Harkin has pulled out his dot-on-paper visual aid before, but never with opponents, always with supporters. Richard John Neuhaus, when told that an embryo or a very small fetus does not look like a human being, always notes, “That is exactly what a human being looks like when it is two weeks or two months old. It is what you looked like and what I looked like. It is what Jesus looked like inside his mother.”

Defining What a Human Being Is

I want to think that Moore and Fox are only misguided in their approach to a search for cures. I want to think that Specter and Harkin both are equally out to help people facing terrible ailments. Yet I came away from the hearing convinced that the question really isn’t over research. It isn’t about the best or fastest or surest means of bringing the promise of stem cells to the clinic, because better, faster, surer means exist.

Instead, the arrow of abortion pierces the heart of this issue, pierces it through—that and the philosophy of human autonomy.

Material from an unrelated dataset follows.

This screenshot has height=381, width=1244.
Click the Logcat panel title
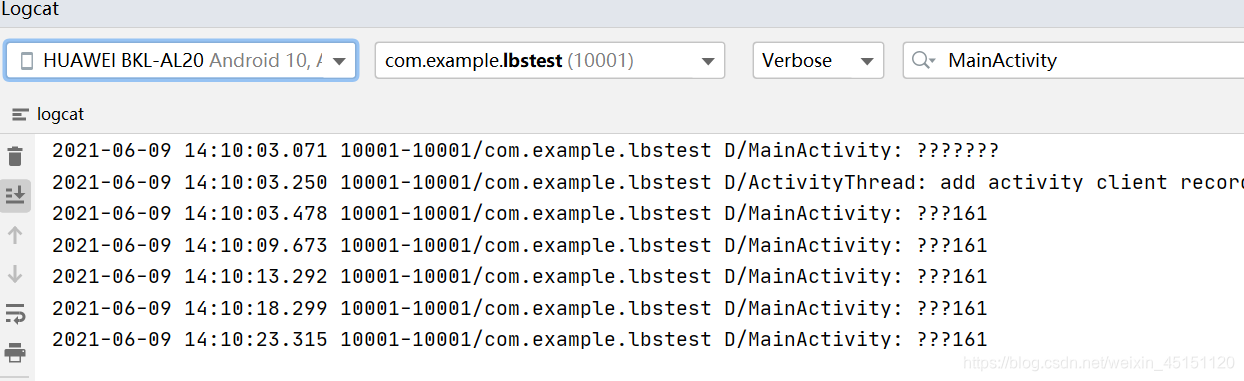[x=28, y=10]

If we ever once admit that the human embryo carries any intrinsic value simply by virtue of its being human, even merely as “potential” life, then something must be said for all human life whatever its condition or stage of development. Yet we have somewhere, somehow, slipped into this notion of autonomy as defining what a human being really is, and we have a working definition: Human is as human does.

People who can do things like the rest of us do, people who live their “potential,” they are the real humans. A human being is someone who has full volitional will and mobility, someone able to choose his own destiny, seize control of his own life, and make choices for himself. A pencil dot can’t. Something the size of a pencil dot fails to qualify.

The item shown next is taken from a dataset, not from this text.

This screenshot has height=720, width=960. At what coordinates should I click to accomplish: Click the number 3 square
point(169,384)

Which is why Harkin and Specter and Moore and Fox and the NIH feel free to make the choices for those who cannot choose. And no one even pretends that the decisions they will make are in the best interests of the human embryos in question. Quite the contrary. These embryos are there and they can help us, if they are first killed. So for “our” good they will be destroyed.

It comes to a question. Is the human embryo human life, or is it a mere bit of research material? If it is mere research material, then why should any human life at any stage of development—yours or mine—carry any special privilege? But if the embryo is human life, then we should have in place some restraint that cautions the strong against using the weak for their own purposes.

Two asides. First, it is not so certain that the embryos are unwanted. There are proposals that would allow infertile couples to adopt embryos for implantation. With the consent of original donors, some fertility clinics are making “spare” embryos available for just that purpose. Second, the Specter bill failed. Late in September Specter conceded he did not have the procedural votes necessary to end debate and bring the bill to the floor.

I left the hearing with Moore’s autograph tucked away safely in my briefcase. What she signed, though she doesn’t know it, was a copy of my testimony. And my daughter Elizabeth—the college sophomore who is able to major in psychology because when I was conceived the law forbade killing me in the womb—was delighted with the irony.  

Russell E. Saltzman is pastor of Ruskin Heights Lutheran Church in Kansas City, Missouri, and the editor of The Forum Letter. “Mary Tyler Moore’s Autograph” is reprinted with permission from The Forum Letter, where an earlier version appeared. The quote from Richard John Neuhaus is taken from his Death on a Friday Afternoon.